Task to carry out:
Show all lines from the material that carry the word "Warenkorb".

Records supplied:
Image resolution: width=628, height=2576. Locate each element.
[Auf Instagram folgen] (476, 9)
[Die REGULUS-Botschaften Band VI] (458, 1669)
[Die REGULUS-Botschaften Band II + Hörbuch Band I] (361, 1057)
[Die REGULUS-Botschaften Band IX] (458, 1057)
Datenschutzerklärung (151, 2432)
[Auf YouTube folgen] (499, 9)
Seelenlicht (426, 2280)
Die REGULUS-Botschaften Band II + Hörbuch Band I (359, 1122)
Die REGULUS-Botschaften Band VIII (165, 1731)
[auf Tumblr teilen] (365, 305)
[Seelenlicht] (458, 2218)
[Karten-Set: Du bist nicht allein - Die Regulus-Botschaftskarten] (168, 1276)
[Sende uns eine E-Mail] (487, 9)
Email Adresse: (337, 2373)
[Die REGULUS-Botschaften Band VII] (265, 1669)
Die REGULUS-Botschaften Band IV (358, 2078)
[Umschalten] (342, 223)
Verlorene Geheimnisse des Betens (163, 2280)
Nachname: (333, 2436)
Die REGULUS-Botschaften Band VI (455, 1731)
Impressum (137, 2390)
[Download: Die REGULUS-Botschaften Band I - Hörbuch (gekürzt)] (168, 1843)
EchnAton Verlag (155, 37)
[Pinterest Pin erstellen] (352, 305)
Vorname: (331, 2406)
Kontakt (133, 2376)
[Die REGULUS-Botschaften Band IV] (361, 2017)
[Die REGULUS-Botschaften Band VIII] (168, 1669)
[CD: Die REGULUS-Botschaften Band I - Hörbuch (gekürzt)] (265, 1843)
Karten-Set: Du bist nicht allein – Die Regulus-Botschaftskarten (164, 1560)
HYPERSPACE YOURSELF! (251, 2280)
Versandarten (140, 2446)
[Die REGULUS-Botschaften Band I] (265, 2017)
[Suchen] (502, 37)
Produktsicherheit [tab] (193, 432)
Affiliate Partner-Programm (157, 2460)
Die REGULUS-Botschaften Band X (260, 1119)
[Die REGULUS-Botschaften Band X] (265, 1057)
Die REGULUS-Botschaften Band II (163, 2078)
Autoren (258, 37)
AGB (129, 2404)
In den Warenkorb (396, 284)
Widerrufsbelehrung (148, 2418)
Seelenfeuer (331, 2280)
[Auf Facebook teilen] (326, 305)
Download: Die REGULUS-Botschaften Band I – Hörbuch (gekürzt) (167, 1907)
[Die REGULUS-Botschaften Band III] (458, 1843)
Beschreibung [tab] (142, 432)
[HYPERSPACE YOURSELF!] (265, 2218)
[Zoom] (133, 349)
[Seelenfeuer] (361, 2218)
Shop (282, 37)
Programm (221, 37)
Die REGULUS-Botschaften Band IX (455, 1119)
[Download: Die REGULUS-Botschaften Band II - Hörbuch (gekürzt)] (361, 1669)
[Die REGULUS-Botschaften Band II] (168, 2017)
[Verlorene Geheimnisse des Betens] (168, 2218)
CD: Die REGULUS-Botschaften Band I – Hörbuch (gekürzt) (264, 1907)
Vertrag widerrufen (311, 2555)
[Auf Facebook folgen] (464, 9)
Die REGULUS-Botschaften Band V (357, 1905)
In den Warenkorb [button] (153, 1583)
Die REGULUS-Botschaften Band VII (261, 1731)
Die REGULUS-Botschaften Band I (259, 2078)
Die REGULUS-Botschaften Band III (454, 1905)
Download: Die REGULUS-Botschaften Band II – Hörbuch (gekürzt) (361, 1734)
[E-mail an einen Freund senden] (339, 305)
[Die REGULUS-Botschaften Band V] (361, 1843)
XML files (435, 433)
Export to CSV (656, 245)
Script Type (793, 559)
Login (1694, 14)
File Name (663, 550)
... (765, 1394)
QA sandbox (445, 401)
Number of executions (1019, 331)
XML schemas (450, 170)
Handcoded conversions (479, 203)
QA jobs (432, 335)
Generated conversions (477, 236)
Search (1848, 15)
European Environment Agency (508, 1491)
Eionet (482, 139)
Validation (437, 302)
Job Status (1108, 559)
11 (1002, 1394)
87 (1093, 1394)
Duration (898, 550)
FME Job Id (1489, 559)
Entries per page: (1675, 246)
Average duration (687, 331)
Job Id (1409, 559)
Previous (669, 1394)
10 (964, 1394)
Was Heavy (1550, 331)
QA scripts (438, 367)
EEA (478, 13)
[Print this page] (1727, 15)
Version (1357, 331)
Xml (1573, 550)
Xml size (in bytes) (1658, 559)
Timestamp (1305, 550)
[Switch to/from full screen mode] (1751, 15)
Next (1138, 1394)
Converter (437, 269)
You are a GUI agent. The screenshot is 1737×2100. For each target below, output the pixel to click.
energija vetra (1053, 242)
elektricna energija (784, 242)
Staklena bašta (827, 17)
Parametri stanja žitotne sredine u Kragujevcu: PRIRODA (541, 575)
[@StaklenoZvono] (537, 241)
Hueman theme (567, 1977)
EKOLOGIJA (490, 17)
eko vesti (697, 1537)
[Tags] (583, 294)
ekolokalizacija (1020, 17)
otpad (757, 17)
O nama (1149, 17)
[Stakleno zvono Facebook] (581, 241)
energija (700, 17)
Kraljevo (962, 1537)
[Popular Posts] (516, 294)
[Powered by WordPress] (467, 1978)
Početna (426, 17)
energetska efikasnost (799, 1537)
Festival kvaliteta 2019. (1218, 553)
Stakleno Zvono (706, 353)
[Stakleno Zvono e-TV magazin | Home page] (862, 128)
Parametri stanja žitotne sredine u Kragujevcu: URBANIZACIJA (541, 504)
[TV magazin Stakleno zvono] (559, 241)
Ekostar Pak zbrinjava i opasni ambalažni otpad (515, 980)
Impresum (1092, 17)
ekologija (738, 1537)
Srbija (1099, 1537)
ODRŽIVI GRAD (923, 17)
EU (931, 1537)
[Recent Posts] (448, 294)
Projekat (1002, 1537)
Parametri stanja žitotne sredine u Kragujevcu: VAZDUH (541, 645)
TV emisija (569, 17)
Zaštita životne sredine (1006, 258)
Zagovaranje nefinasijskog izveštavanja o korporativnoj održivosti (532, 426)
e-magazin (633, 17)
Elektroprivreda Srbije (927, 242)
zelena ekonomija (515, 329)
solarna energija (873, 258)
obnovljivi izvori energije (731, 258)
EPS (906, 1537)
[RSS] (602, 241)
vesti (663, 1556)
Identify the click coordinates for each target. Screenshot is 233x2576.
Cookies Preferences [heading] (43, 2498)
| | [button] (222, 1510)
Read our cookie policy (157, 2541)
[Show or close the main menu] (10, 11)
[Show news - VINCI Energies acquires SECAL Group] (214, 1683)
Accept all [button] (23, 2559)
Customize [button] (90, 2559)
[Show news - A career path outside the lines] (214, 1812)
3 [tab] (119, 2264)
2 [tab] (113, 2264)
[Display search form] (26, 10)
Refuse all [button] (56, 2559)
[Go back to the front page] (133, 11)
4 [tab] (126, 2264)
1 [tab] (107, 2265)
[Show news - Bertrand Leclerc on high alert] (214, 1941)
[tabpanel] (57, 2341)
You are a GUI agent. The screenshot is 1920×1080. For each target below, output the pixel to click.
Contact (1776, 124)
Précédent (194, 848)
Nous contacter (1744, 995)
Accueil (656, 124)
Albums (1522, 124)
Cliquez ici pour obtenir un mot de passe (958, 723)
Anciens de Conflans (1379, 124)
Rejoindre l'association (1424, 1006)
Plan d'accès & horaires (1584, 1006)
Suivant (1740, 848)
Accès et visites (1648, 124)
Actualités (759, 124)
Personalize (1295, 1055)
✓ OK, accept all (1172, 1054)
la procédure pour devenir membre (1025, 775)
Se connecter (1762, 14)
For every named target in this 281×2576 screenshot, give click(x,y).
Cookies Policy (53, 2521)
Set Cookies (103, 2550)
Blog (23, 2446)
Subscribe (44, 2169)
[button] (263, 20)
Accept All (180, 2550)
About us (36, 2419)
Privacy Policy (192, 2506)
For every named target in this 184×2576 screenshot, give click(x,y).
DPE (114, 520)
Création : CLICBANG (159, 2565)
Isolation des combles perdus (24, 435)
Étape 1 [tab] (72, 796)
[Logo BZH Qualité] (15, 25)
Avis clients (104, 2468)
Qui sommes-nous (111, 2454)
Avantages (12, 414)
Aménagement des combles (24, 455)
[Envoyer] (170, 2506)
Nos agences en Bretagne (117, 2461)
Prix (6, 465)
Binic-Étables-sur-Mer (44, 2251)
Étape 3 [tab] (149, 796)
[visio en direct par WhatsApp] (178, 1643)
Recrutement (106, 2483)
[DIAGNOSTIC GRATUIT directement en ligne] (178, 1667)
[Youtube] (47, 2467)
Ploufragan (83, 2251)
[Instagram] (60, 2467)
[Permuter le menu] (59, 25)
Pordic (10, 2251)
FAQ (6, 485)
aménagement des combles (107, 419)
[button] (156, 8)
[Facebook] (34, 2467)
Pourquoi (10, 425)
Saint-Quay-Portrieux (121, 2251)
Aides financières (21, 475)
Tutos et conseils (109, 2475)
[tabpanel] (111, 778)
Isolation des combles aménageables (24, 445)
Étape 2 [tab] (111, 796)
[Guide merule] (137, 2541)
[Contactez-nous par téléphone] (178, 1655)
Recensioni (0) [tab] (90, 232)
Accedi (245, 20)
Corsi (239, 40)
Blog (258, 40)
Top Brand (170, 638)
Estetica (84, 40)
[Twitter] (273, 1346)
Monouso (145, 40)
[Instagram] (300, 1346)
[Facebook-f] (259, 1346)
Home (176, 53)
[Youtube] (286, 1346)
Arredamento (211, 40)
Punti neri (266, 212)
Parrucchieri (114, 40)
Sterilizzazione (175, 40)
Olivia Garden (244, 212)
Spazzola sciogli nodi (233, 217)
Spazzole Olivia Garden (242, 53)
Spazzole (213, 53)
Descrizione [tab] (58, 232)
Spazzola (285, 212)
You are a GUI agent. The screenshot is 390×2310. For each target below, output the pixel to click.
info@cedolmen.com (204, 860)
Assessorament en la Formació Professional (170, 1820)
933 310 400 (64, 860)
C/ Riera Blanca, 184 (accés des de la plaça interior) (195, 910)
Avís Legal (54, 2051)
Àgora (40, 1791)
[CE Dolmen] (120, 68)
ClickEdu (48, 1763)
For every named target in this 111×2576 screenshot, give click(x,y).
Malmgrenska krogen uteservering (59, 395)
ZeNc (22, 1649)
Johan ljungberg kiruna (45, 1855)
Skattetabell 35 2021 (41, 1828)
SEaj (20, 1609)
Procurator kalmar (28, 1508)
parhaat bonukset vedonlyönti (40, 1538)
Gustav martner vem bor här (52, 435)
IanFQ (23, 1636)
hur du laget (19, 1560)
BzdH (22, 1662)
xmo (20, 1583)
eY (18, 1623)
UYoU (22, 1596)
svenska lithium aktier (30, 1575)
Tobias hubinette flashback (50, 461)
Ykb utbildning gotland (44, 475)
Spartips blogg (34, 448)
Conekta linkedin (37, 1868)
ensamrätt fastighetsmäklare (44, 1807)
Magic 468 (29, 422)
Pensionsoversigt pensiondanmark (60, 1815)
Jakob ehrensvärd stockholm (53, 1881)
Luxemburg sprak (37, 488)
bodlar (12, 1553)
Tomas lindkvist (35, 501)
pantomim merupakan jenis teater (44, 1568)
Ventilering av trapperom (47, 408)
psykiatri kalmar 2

Answer space:
In den Warenkorb (396, 284)
In den Warenkorb [button] (153, 1583)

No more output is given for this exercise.